To understand the relationships between elements and services, NetCracker modeled the correlation between the hardware, the services and the network using standards-based interfaces that acted as building blocks within the representational model. Drag-and-drop functionality via a graphical representation allowed IT elements to be incorporated easily into traditional network models and vice versa. NetCracker’s platform modeled and presented any content — pictures, videos or text — in any combination.
In addition, NetCracker managed available capacity by allocating capacity, not just by monitoring "in use" or "available" capacity. This provided accurate management of remaining capacity.

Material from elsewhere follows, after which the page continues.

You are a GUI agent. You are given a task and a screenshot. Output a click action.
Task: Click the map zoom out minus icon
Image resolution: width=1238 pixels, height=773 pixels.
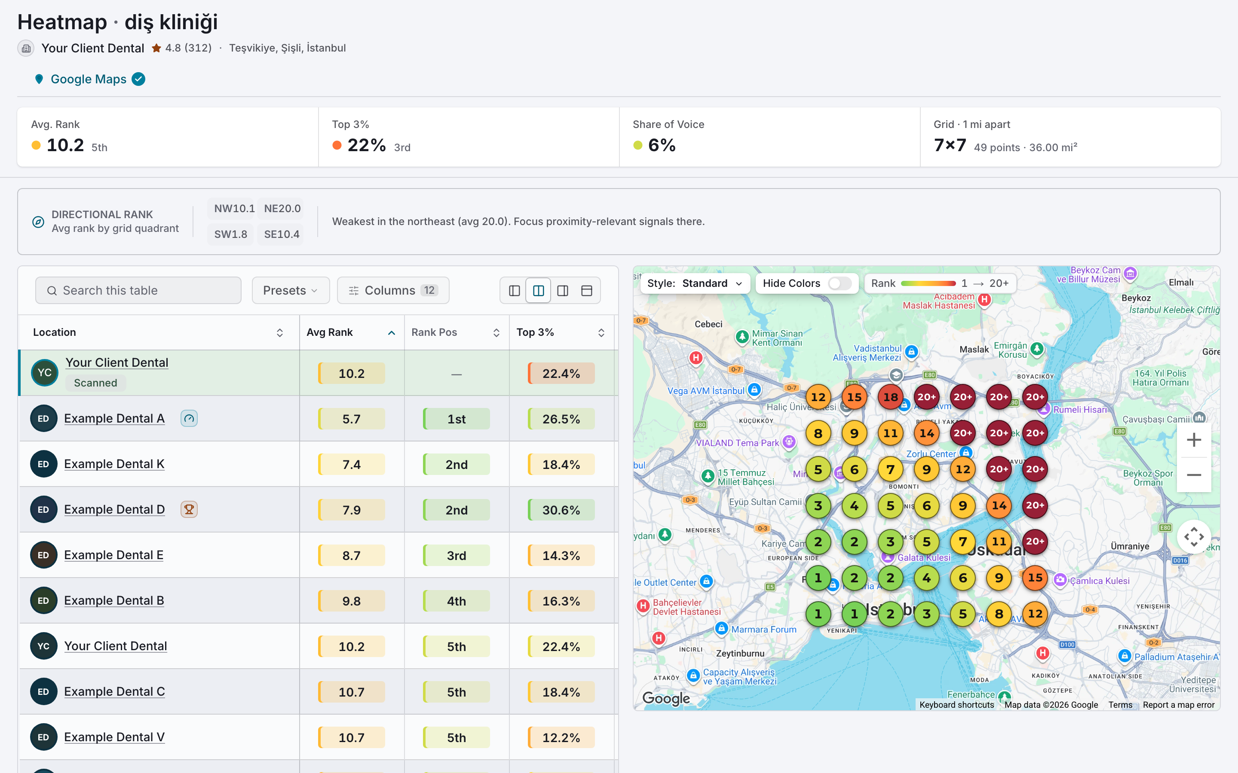tap(1193, 475)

NetCracker’s use of eTOM and ITIL — as well as other industry standards — and its flexible, network-agnostic approaches created a future-proof solution for the U.S. Army as well as for today’s rapidly changing communications world.
Managing Licenses
In addition to configuring network and IT services for military personnel, the Army has used NetCracker’s solution to manage automatically — from a central location — hundreds of software licenses. NetCracker’s automated processes led to the adoption of Lean Six Sigma practices within the Army, which reduced variances and managed usage among installed COTS products and software licenses.
A Lean Six Sigma workflow application of NetCracker’s EIM solution manages the Army’s software license utilization. A NetCracker repository stores software deployment, utilization and license data. Through an automated workflow process, unused software is removed from the device, and the license is placed in the repository for reuse or elimination. This solution allows the Army to manage tightly its vast numbers of software licenses and reduce new license acquisition costs.
EIM currently links to numerous system management servers so that the Army can integrate information about software usage on PCs and servers to network information about WAN capacity. That has enabled the Army to deploy equipment and capacity to soldiers on the fly, as opposed to evaluating manually the variance between installed, used and licensed software, and the enterprise license agreements negotiated for each application.
The Army now can negotiate better terms for its various software applications since it can track the number of available licenses and actual installed licenses. It also obtains improved visibility into what applications have been used and how often.
NetCracker’s solution enables the Army to:
- Track and manage IT and telecom assets and integrate the resulting data into an EIM repository
- Apply workflows to a wide range of Army IT management functions from software utilization to service management
- Ensure accurate, on-time service delivery to military personnel
- Lower and optimize service delivery costs
- Streamline and automate operations
The Army deployments demonstrate the value and benefits of managing network and IT software and hardware from a single platform. NetCracker has deployed similar solutions with Tier 1 service providers in Europe and North America.
Driving Next-Gen OSS
The growth of content-rich services and key technology advances — all IP networks, the merging of network and IT, ubiquitous broadband and wireless, and a continuous stream of innovative end-user devices — profoundly are changing the way service providors fulfill and deliver services. If OSS are to remain strategic, they must evolve to serve this changing environment. NetCracker’s U.S. Army projects and its Tier 1 implementations in Europe and North America are impressive examples of strategically designed and successfully deployed next-generation OSS.
Sanjay Mewada is vice president of strategy for NetCracker, which delivers service and resource management through its software and implementation solutions.